António Vieira Monteiro ou António Aleluia, um grande cabo-verdiano

Aos setenta e três anos, mais uma vítima de enfarte seguido de AVC, sai de nosso convívio cotidiano, de forma eterna, aquele que eu e muita gente consideram ter sido uma referencia de cidadão cabo-verdiano e santiaguense: António Aleluia, ultimamente residente em Pensamento, mas também achadinhense de gema, defensor das causas e acérrimo participante da concretização de muitas delas em prol do desenvolvimento das comunidades a que esteve ligado.

Conheci António desde anos sessenta, altura em que laborava em oficina de sapataria (antes trabalhara numa de carpintaria) e brilhava na confeção de bolas de futebol que pareciam ser mais perfeitas do que as importadas) e que eram ostentadas nas montras de Galerias de SERBAM, na altura um dos mais belos centros comerciais da região da nossa Africa Ocidental (cabuverdianu e bazofu, si ki nu ta flaba);

Por essa altura, ele e mais rapazes da Achadinha fundaram a equipa de futebol, Boca Juniors que evoluiu para Argentina altura em que o fenomenal campeonato de futebol de equipas de subúrbios da nossa cidade passaram a ostentar nomes de equipas da américa latina e europeias como Santos da ASA (a melhor equipa de então, a meu ver), Chile (do bairro), Uruguai (do Plateau), Braga (da Várzea), México (do Paiol), Holanda (Lém Cachorro) , Portugal (Vila Nova ou será Fazenda?), etc. Nessa equipa pontificavam nomes como Mario Tili, Gamboa, Djony Manhana, Dju do Bairu, Mateus, Totó, Carlinhos Nha Bododja, Noku Batibamba etc. Ntóni d`Aleluia era, para além de fundador, um dos mais proeminentes jogadores dessa equipa e um dos seus capitães mais marcantes e carismáticos.

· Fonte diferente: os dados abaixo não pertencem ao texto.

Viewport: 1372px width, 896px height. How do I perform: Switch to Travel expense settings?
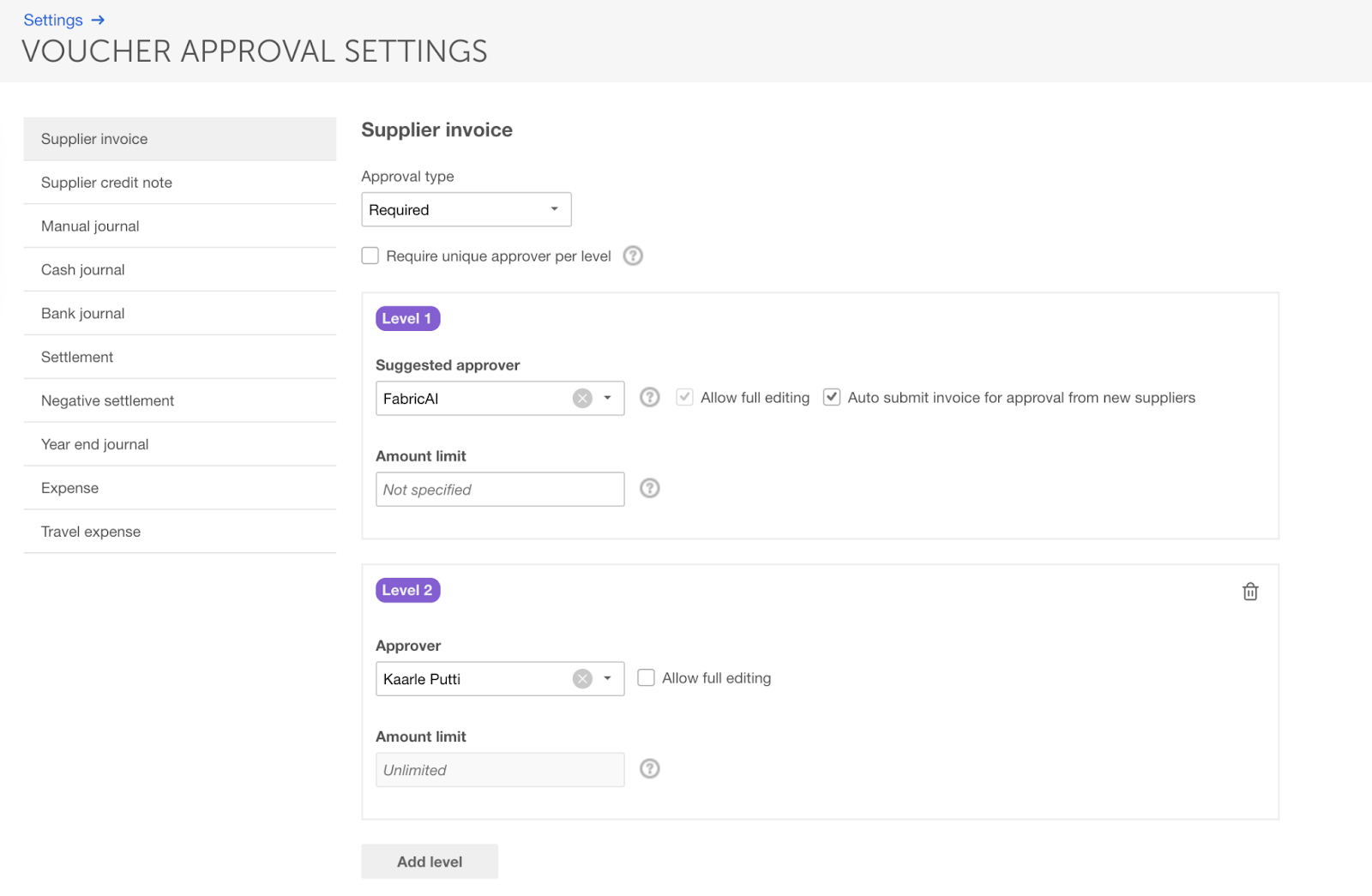click(x=91, y=532)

Aliás, o campo de futebol da Achadinha, na altura um dos melhores a nível dos bairros e muito frequentado para treino por partes de outras equipas, esteve sempre na mira de particulares, primeiramente, e de governos/autoridades locais da época, mais tarde, para desativação de forma a se instalar infraestruturas de educação, mercado alimentar e outras que não haviam na Achadinha e não havia terrenos alternativos para tal. Ntóni, na altura, era um dos principais defensores do campo, tendo participado em inúmeras ações de obstrução de obras que foram iniciadas, mas não implantadas por causa da valente intervenção, na calada, do povo da Achadinha com participação / coordenação de N`tóni d`Aleluia.

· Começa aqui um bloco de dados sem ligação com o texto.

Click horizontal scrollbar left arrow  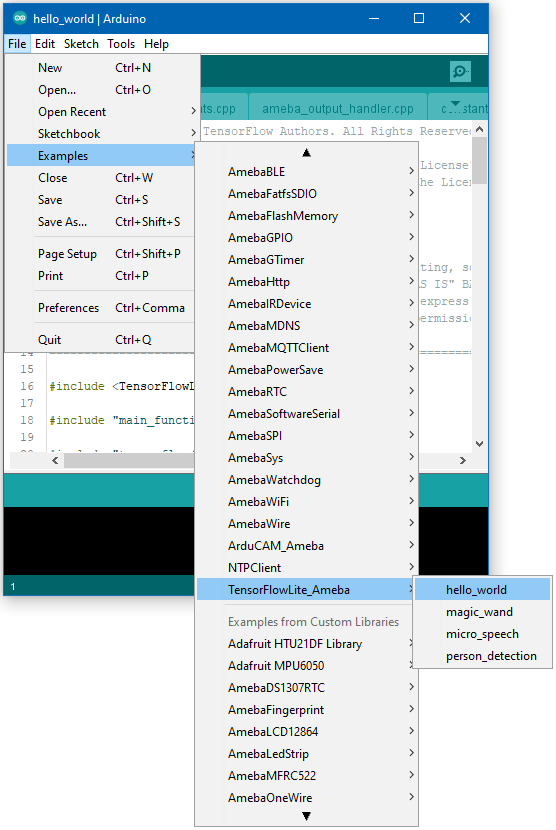[x=55, y=461]
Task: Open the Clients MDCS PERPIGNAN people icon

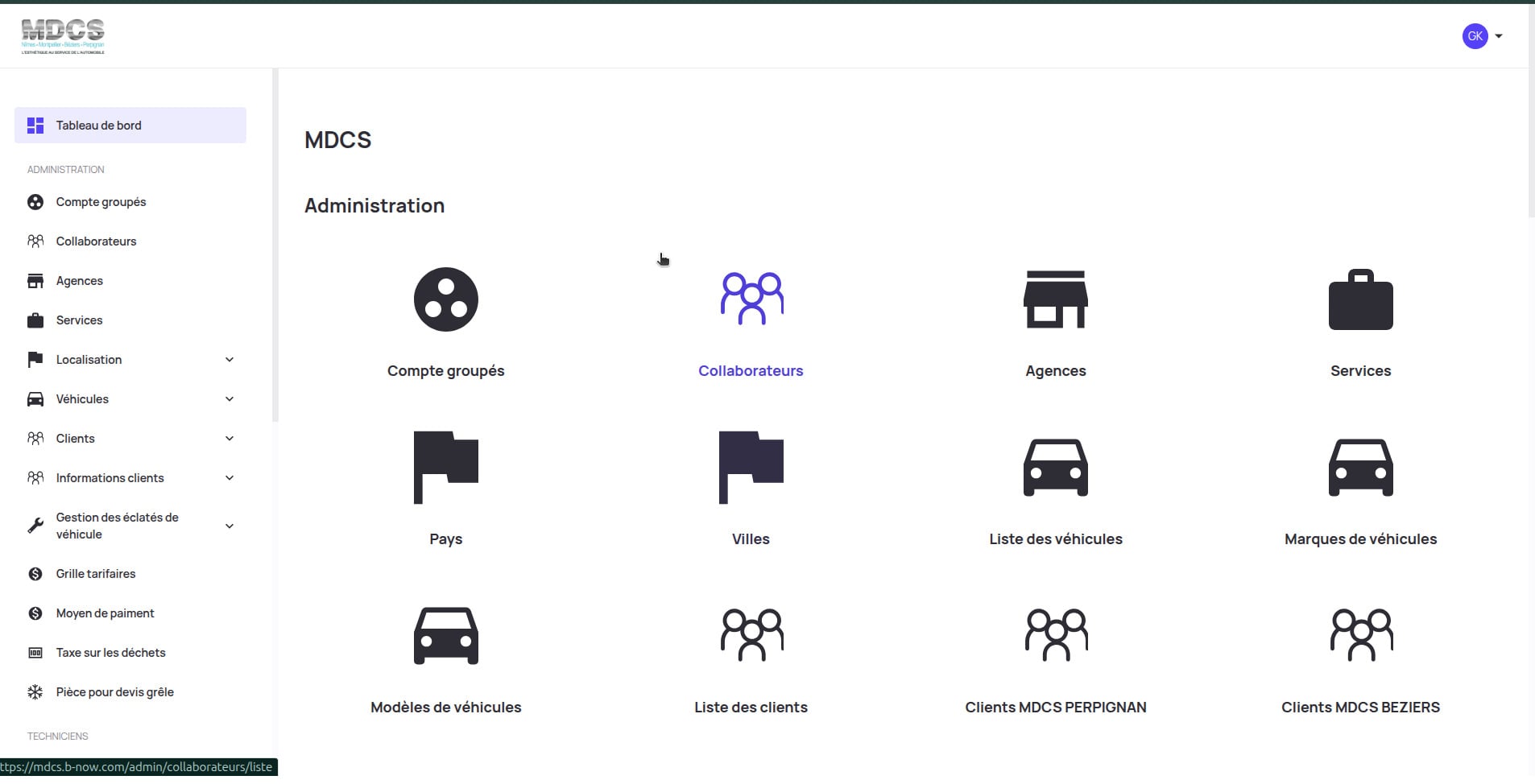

Mas é digno de menção que quando chegou o projeto PROMEBAD, no fim dos anos 70, coordenado por Bettencourt, Ntóni foi um dos primeiros a reconhecer que era chegada a hora da desativação do campo, para dar lugar á implantação de uma série de infraestruturas como o liceu, polivalente, jardim infantil, mercado alimentar e sala de reuniões da comunidade. O projeto financiava boa parte das obras mas requeria co-participação das comunidades, com mão de obra. Aí Ntóni participou connosco na apanha de pedras na Achada Forte de Cidade Velha e, quando as obras iniciaram, lá estava Ntóni a participar na execução de várias tarefas das construções.

Eu mesmo, cheguei na altura, a indagar ao N`toni sobre o quê que ele não sabia fazer (ele operava e concertava motos e fez a sua casa quase sozinho)! Porque na verdade fazia tudo sendo que vontade e sentido de solidariedade não lhe faltava para o efeito!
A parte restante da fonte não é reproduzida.